[Exercise brief]: Beginning at the line with "Task: Cancel the Custom Column dialog" in the records below, return each line up to and including the last, exactly as it stands, but not the pictures.

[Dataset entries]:
%%

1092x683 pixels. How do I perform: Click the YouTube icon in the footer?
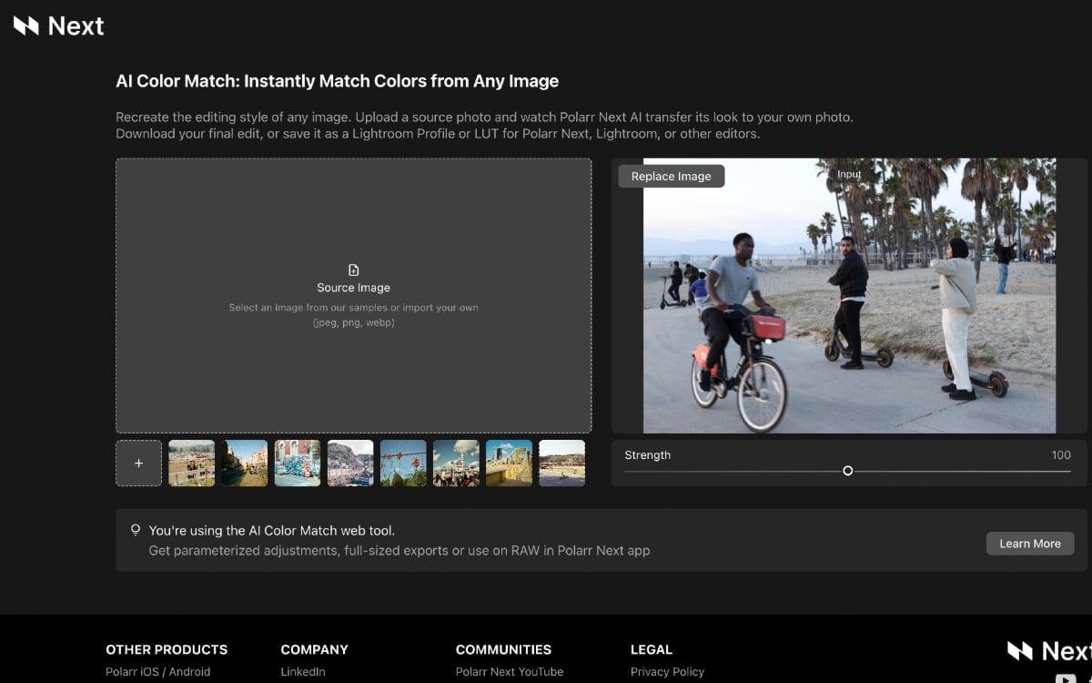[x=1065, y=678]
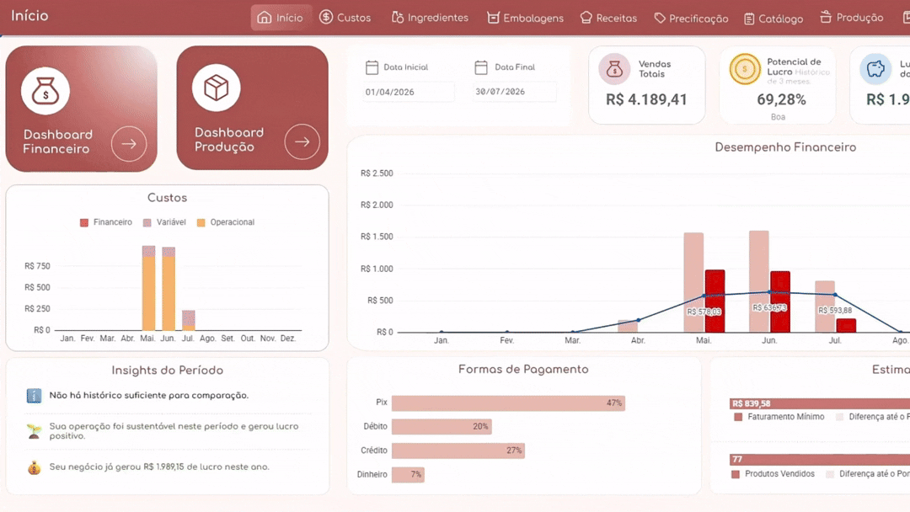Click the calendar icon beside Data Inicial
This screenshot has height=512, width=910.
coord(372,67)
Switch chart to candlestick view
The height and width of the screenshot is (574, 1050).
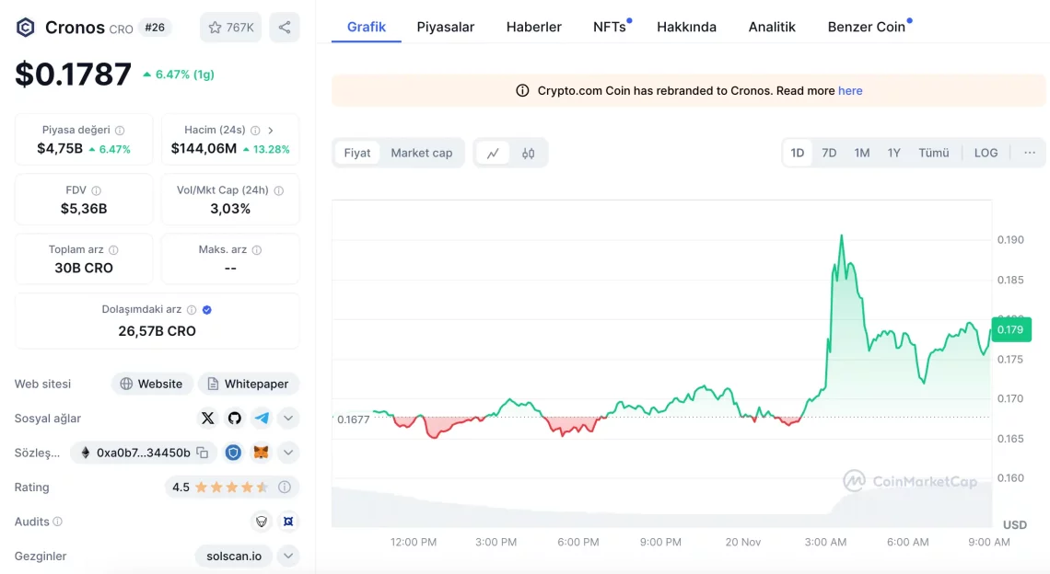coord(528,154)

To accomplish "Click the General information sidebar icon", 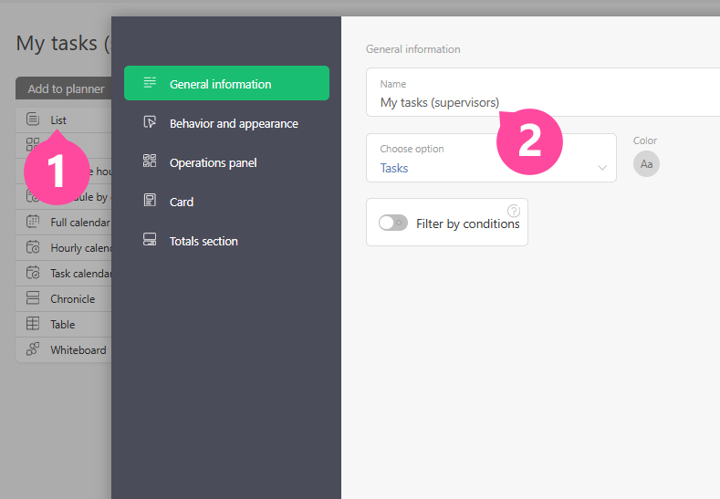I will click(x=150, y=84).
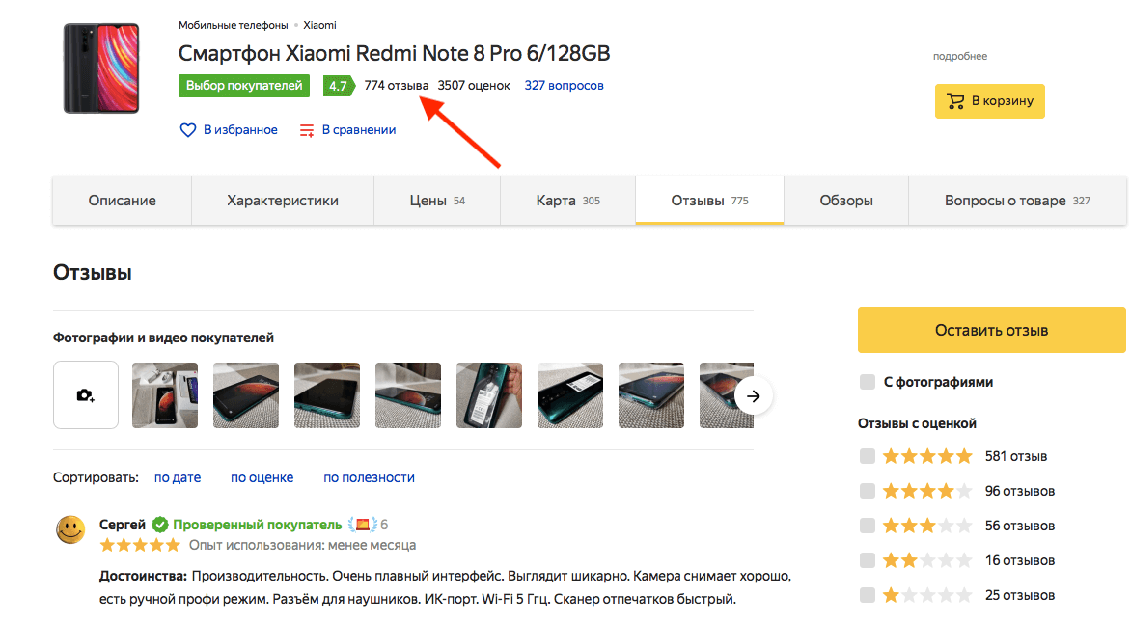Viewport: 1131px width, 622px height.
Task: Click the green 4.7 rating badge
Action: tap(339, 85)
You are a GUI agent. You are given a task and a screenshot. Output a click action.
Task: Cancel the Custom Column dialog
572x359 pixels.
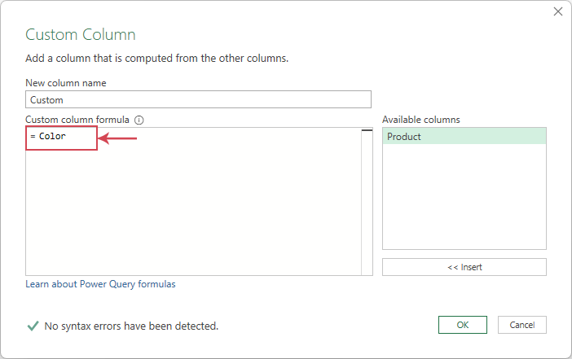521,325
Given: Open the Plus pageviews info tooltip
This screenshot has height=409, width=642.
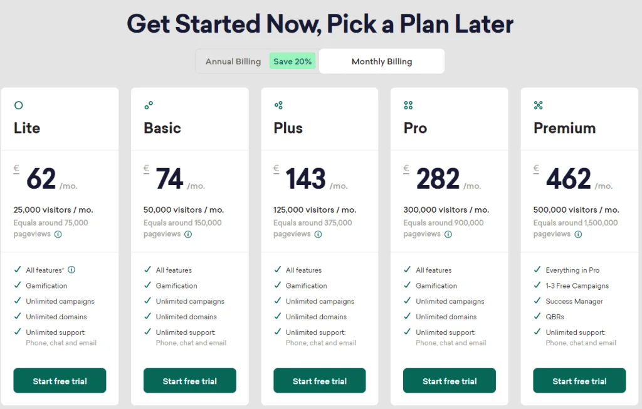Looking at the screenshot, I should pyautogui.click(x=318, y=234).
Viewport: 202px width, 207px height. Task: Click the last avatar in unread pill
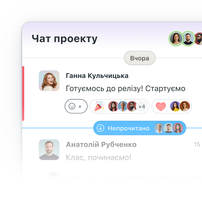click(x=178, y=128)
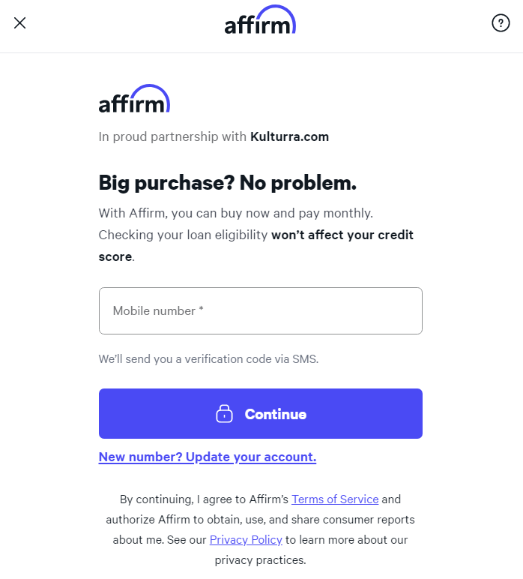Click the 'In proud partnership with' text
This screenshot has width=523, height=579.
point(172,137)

%%

[Your response]:
Task: Cancel the Custom Column dialog
572x359 pixels.
521,325
Given: Open the Plus pageviews info tooltip
This screenshot has height=409, width=642.
Looking at the screenshot, I should pyautogui.click(x=318, y=234).
Viewport: 202px width, 207px height. Task: Click the last avatar in unread pill
click(x=178, y=128)
Click the 'In proud partnership with' text
This screenshot has width=523, height=579.
point(172,137)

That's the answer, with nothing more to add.